DIRECTION —
Extract each line from the items below that contains the string "checkbox".

DATASET ROWS —
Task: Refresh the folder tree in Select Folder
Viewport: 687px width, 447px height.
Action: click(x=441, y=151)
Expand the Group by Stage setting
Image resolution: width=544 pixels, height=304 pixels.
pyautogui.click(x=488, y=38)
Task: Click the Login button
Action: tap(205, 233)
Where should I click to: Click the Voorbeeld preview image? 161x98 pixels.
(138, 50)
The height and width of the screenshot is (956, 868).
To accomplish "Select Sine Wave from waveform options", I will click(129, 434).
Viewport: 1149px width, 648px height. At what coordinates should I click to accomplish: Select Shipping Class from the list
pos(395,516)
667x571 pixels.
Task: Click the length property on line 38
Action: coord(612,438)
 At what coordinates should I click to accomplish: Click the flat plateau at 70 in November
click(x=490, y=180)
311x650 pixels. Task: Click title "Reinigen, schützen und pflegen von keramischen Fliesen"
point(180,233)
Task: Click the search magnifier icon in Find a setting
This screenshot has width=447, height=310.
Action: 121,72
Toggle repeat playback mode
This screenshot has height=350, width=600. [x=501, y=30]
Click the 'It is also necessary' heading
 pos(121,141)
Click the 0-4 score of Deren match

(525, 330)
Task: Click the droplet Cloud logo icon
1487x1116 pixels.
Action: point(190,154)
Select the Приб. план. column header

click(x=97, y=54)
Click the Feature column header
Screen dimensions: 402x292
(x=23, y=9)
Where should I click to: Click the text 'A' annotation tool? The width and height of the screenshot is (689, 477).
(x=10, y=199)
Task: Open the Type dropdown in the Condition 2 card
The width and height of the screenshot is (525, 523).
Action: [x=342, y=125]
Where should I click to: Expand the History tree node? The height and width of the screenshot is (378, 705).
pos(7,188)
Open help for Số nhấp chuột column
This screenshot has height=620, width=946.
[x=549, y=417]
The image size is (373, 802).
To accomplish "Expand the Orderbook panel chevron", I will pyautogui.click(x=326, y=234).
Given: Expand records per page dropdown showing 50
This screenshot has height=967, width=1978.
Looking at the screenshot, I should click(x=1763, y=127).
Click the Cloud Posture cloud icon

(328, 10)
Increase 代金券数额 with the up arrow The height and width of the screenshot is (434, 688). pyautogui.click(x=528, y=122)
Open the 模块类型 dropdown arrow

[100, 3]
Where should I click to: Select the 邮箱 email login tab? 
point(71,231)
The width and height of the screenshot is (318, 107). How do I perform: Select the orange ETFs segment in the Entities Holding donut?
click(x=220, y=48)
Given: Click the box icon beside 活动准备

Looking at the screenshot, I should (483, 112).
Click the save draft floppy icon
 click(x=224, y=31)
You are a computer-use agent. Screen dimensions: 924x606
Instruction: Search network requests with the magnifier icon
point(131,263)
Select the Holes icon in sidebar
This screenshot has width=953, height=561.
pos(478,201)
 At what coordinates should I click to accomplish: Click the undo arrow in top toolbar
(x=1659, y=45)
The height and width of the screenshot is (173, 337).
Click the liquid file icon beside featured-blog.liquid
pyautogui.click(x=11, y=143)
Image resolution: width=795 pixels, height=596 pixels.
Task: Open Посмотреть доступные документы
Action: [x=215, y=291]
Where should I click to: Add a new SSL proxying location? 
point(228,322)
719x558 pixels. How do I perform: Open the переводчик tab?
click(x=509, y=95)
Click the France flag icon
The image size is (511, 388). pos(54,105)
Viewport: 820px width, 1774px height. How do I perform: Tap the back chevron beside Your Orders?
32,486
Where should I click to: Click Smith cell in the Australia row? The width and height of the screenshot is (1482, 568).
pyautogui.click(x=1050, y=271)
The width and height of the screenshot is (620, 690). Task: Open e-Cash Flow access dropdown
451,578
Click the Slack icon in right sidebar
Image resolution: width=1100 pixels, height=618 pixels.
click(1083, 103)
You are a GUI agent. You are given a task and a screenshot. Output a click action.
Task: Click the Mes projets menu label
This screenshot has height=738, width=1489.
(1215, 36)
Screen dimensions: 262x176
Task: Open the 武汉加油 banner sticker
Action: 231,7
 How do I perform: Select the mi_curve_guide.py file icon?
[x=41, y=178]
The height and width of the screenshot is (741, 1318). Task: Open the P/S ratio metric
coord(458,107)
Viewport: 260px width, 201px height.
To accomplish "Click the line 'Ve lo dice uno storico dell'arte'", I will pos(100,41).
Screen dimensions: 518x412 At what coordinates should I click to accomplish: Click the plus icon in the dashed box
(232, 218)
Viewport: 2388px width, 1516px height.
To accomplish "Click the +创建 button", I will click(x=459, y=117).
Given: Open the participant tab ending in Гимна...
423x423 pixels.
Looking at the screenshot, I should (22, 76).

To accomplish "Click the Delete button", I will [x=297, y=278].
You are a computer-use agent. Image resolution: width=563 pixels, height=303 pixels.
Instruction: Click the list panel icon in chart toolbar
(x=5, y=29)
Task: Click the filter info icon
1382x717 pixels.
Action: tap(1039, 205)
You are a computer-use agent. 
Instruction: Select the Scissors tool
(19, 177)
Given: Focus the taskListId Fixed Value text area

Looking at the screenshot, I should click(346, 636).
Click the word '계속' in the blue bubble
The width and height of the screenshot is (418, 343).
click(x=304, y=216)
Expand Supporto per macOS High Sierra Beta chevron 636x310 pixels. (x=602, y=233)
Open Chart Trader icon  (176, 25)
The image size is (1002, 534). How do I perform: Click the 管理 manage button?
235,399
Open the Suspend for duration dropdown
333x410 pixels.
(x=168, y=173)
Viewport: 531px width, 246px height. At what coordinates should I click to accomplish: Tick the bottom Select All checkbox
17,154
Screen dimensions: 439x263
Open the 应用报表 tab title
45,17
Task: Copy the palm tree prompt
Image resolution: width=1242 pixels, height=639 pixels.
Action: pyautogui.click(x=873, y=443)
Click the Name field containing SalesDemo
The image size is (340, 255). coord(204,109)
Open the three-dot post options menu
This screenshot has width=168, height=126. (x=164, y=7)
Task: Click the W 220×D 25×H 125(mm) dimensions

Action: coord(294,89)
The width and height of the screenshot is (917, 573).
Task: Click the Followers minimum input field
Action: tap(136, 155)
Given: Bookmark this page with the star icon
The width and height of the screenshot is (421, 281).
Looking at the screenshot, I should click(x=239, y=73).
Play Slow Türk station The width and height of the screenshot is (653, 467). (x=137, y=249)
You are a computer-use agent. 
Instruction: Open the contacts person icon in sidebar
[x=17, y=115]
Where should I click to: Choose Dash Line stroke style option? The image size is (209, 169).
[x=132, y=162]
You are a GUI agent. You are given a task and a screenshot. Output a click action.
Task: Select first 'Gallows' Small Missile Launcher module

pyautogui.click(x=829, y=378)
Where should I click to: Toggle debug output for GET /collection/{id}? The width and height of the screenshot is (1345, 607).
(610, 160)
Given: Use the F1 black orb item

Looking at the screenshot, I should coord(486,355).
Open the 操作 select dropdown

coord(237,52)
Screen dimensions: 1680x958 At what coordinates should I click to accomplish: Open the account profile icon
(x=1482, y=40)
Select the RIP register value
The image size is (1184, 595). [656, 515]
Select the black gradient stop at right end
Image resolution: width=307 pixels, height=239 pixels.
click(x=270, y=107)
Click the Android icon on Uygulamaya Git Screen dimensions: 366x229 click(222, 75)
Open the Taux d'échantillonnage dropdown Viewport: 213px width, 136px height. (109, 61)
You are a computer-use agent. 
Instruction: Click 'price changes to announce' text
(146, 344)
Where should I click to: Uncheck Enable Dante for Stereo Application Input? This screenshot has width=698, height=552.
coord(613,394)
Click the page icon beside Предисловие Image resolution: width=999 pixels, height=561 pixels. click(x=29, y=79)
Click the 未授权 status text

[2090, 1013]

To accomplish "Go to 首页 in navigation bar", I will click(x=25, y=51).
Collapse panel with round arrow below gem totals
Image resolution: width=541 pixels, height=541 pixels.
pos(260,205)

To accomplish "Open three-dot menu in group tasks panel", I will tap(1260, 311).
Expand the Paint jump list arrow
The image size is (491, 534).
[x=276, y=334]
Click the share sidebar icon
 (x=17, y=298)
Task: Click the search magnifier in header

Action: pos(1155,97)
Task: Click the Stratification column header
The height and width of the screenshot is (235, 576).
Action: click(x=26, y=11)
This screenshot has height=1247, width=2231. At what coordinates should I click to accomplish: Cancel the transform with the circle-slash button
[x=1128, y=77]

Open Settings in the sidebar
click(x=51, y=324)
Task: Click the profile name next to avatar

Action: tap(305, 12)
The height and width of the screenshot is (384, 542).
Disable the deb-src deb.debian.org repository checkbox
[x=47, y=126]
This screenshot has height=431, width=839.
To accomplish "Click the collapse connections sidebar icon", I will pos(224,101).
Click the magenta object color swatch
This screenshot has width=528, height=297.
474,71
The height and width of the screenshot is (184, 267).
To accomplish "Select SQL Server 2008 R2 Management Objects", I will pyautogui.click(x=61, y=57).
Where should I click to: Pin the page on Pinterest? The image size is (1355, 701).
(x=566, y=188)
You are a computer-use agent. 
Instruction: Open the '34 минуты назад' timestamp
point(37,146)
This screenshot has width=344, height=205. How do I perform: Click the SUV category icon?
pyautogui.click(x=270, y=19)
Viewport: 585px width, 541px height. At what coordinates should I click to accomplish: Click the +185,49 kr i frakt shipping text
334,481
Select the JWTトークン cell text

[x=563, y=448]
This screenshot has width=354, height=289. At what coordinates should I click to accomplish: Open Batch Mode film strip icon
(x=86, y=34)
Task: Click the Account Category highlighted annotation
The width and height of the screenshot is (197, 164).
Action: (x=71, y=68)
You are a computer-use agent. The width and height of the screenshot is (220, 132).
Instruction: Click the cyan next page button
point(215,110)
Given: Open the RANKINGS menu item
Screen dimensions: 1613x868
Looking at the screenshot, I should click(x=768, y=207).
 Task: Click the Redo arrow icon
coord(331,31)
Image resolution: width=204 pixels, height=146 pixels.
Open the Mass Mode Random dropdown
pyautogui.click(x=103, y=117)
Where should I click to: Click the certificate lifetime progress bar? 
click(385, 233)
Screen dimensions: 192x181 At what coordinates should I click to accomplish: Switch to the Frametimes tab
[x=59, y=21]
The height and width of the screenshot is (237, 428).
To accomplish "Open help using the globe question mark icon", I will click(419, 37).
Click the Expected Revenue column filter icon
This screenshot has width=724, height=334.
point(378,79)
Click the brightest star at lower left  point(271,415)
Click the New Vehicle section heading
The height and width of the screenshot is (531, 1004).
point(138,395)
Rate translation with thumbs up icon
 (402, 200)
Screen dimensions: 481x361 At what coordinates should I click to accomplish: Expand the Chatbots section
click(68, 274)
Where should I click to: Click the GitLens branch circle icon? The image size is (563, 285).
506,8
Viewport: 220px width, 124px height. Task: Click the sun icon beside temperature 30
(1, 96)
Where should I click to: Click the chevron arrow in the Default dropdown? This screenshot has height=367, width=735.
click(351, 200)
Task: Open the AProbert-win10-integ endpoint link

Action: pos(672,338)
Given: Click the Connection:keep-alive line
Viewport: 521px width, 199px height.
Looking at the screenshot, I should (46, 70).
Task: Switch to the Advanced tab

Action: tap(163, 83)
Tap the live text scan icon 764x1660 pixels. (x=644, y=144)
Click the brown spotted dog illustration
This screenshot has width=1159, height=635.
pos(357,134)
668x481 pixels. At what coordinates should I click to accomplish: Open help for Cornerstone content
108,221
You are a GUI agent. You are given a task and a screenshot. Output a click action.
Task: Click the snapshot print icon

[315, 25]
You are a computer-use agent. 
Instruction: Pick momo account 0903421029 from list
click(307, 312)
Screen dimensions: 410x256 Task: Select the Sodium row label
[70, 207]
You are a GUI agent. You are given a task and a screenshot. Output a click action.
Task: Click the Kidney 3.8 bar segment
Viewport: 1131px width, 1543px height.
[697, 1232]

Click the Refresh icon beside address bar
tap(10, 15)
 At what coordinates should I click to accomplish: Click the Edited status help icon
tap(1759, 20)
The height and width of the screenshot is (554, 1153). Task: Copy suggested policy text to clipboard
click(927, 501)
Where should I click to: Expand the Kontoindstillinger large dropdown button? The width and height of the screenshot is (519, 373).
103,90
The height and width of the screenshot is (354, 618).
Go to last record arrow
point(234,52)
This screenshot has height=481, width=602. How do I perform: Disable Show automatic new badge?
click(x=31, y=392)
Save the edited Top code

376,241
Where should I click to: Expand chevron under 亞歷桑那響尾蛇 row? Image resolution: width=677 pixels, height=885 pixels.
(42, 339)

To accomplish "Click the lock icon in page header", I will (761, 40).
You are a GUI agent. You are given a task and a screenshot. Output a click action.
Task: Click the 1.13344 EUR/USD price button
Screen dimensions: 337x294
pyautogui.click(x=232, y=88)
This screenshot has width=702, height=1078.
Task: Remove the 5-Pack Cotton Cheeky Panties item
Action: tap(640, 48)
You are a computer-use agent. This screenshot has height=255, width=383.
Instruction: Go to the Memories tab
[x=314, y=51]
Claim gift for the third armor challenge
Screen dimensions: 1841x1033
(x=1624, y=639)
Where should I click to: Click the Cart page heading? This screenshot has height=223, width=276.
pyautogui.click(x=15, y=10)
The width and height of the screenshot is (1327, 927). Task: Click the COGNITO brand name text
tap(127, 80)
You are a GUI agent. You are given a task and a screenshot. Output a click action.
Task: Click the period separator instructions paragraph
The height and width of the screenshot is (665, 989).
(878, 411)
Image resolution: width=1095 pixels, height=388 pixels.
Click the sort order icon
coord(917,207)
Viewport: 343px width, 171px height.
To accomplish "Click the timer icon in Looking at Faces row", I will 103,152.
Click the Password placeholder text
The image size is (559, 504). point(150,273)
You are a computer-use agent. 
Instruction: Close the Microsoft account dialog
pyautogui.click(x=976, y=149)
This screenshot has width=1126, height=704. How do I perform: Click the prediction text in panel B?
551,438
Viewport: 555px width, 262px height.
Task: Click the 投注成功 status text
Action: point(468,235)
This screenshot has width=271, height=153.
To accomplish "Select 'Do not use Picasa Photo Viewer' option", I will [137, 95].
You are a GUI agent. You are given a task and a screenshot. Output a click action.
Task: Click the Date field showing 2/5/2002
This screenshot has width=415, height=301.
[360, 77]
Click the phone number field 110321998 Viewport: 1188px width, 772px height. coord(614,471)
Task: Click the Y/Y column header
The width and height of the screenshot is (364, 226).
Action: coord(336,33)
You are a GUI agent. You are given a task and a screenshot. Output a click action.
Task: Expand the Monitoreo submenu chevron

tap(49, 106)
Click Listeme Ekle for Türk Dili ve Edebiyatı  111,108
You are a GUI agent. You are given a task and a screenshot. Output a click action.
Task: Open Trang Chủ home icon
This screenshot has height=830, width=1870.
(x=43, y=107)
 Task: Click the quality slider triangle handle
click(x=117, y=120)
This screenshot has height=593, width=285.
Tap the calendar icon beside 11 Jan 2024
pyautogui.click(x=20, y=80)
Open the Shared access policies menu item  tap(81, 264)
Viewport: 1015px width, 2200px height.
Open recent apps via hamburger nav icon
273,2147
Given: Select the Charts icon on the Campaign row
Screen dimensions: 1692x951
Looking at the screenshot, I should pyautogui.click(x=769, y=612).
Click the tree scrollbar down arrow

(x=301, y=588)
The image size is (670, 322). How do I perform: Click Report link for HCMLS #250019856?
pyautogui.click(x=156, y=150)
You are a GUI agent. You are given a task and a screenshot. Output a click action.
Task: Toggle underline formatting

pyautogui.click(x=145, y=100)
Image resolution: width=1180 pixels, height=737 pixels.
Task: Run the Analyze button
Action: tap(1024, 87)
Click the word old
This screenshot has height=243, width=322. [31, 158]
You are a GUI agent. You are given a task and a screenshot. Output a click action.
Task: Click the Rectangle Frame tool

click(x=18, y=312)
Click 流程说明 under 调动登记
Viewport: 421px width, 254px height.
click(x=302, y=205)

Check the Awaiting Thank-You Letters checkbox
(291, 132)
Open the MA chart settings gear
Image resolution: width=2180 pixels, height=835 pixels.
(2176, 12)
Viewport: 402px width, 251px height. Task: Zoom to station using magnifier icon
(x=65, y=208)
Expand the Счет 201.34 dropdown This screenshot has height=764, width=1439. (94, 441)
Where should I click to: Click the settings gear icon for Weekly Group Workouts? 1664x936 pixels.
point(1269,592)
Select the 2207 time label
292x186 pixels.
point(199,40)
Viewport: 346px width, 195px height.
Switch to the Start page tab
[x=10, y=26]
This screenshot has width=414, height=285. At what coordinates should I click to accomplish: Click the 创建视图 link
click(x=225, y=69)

EXERCISE RESULT —
Viewport: 531px width, 246px height. At what coordinates should I click to accomplish: Tick the bottom Select All checkbox
Disable the deb-src deb.debian.org repository checkbox
Check the Awaiting Thank-You Letters checkbox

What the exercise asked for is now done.